Segundo a coluna da Mônica Bergamo na Folha de São Paulo, apurações realizadas pela corte de contas no ano passado apontam indícios graves de fragilidade na atuação do Exército como fiscalizador de clubes de tiro, lojas de armas e CACs (caçadores, atiradores e colecionadores).
Segundo o TCU, há casos encontrados durante a fiscalização que se enquadram em crimes previstos no Estatuto do Desarmamento.
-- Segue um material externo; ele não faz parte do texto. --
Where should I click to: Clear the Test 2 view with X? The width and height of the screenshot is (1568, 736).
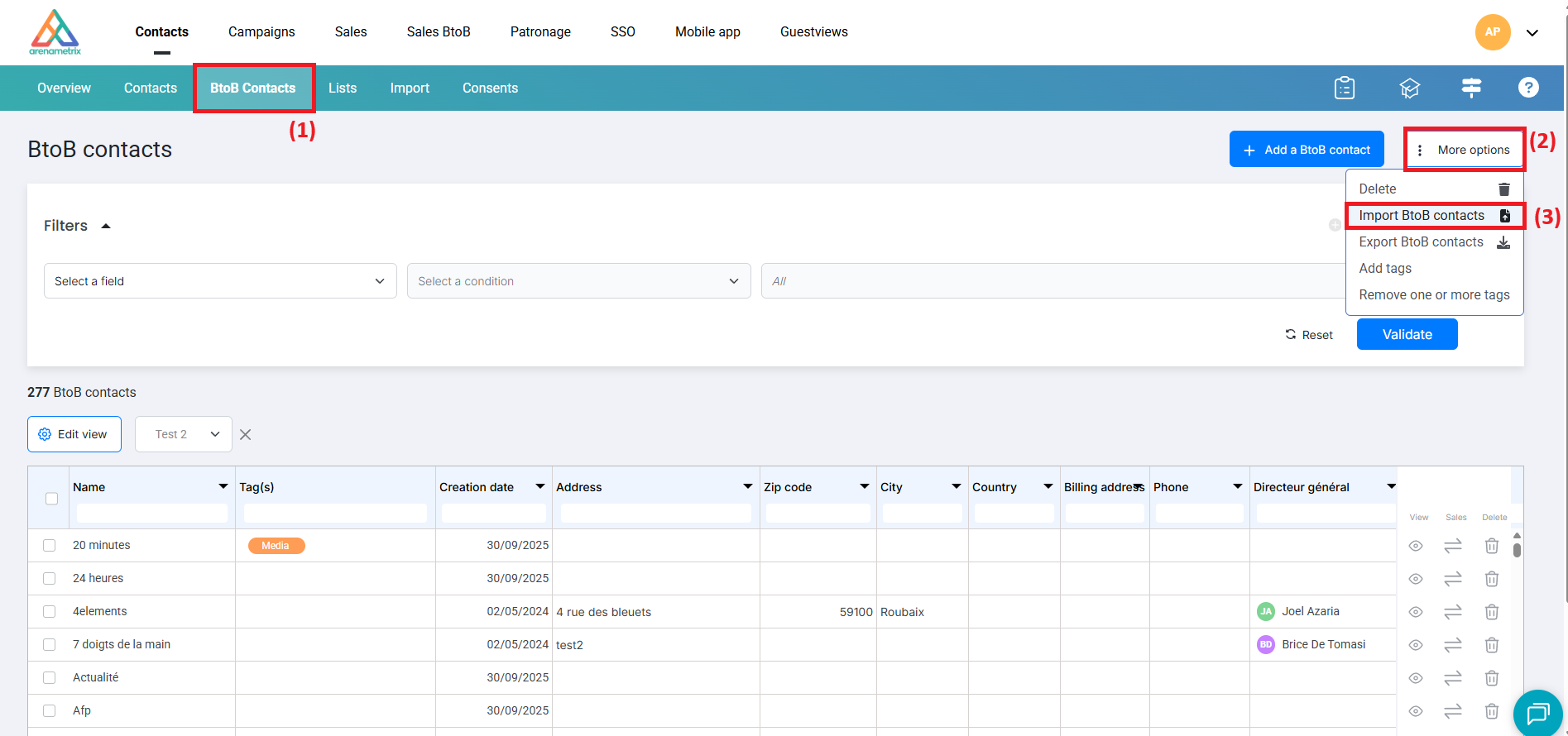[246, 434]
Os documentos, no entanto, não permitem concluir se as possíveis irregularidades foram encaminhadas à polícia pelos militares.
O relatório elaborado por técnicos da corte de contas trouxe, ainda, duras críticas à falta de colaboração do Exército para atender às demandas da auditoria.
“As informações parciais prestadas corroboram o comportamento pouco colaborativo do órgão em relação às atuações deste tribunal, ao adotar postura reativa e não diligente no atendimento às demandas das equipes de auditoria, em ações legitimamente aprovadas pela corte de contas”, dizia o relatório.
A demanda pela auditoria chegou à corte de contas por meio de um requerimento apresentado pelo deputado federal Ivan Valente (PSOL-SP) e aprovado pela Comissão de Fiscalização Financeira e Controle da Câmara dos Deputados.
O parlamentar afirmou haver indícios de descontrole do Exército Brasileiro. Ele listou, por exemplo, a revogação de portarias que tratavam sobre o rastreamento e a identificação de armas e munições sob o governo de Jair Bolsonaro — a todas elas foram dadas diferentes justificativas, o que levantou suspeitas de que as medidas tinham como objetivo atender a interesses de grupos armamentistas.